Copy out each line below in which the string "agent" appears.

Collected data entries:
◇ ◇ ◇ ◇ ◇ ◇ ◇

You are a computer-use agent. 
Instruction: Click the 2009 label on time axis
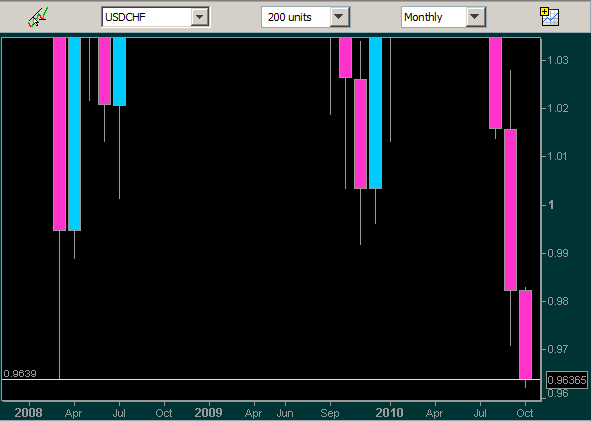pyautogui.click(x=208, y=413)
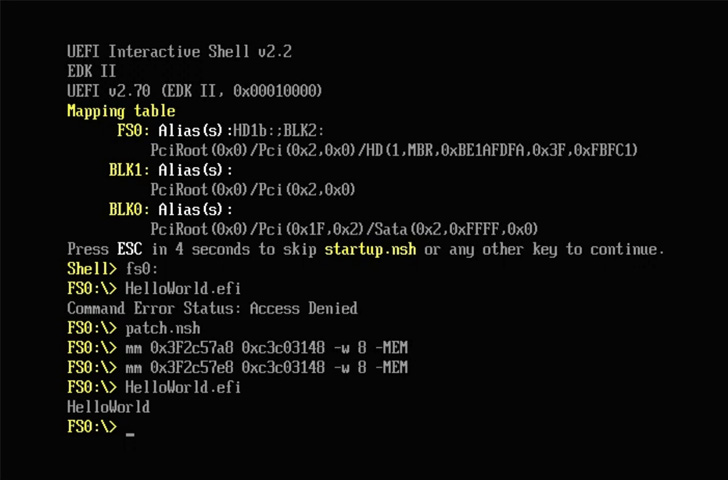Click the "EDK II" line below the title
728x480 pixels.
point(92,72)
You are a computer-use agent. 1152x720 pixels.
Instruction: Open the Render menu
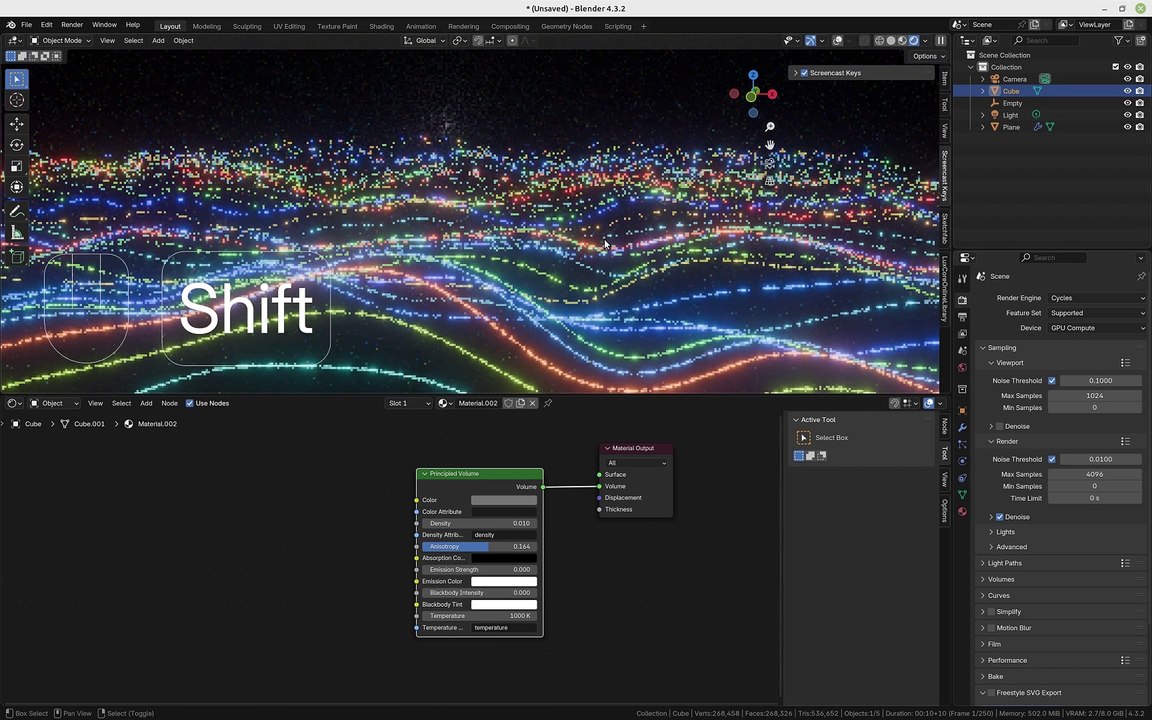pyautogui.click(x=72, y=24)
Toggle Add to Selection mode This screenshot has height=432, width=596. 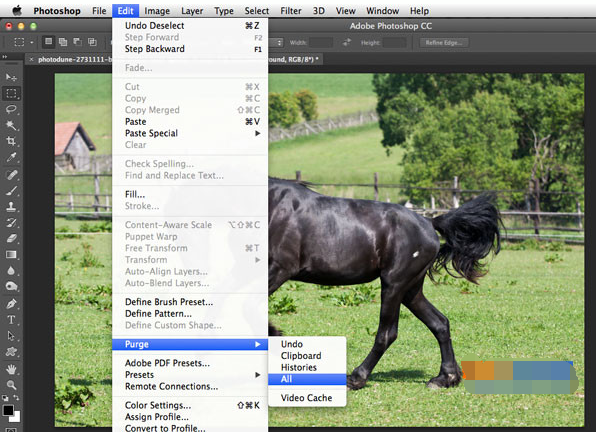point(63,42)
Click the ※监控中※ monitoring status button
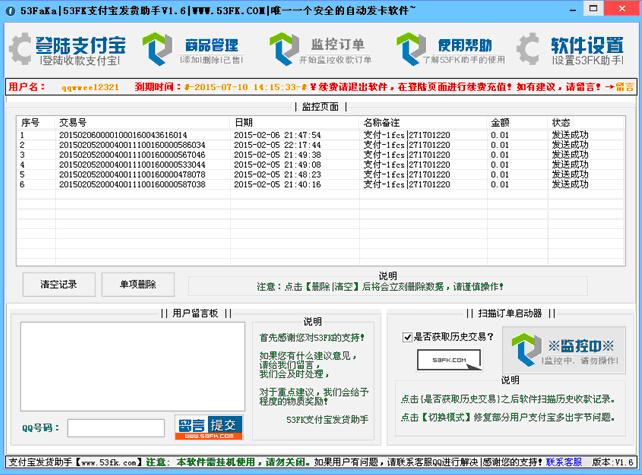The height and width of the screenshot is (475, 642). [x=564, y=350]
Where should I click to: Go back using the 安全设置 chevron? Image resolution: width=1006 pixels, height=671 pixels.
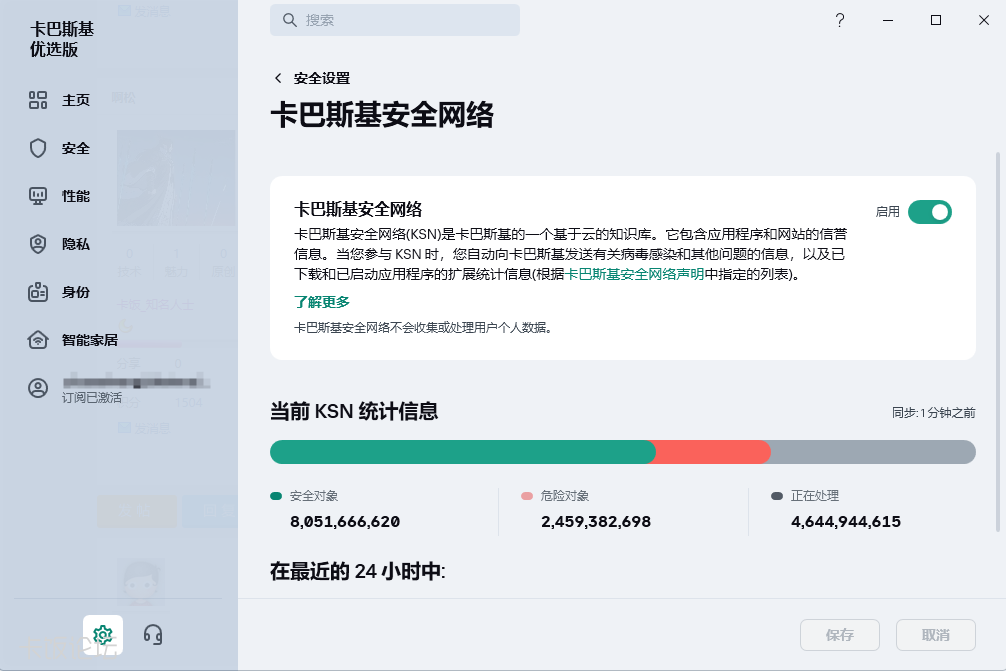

◇ ◇ ◇ ◇ ◇ ◇ ◇

- EXPECTED ANSWER
You are a computer-use agent. 
You are a computer-use agent. 1152x720 pixels.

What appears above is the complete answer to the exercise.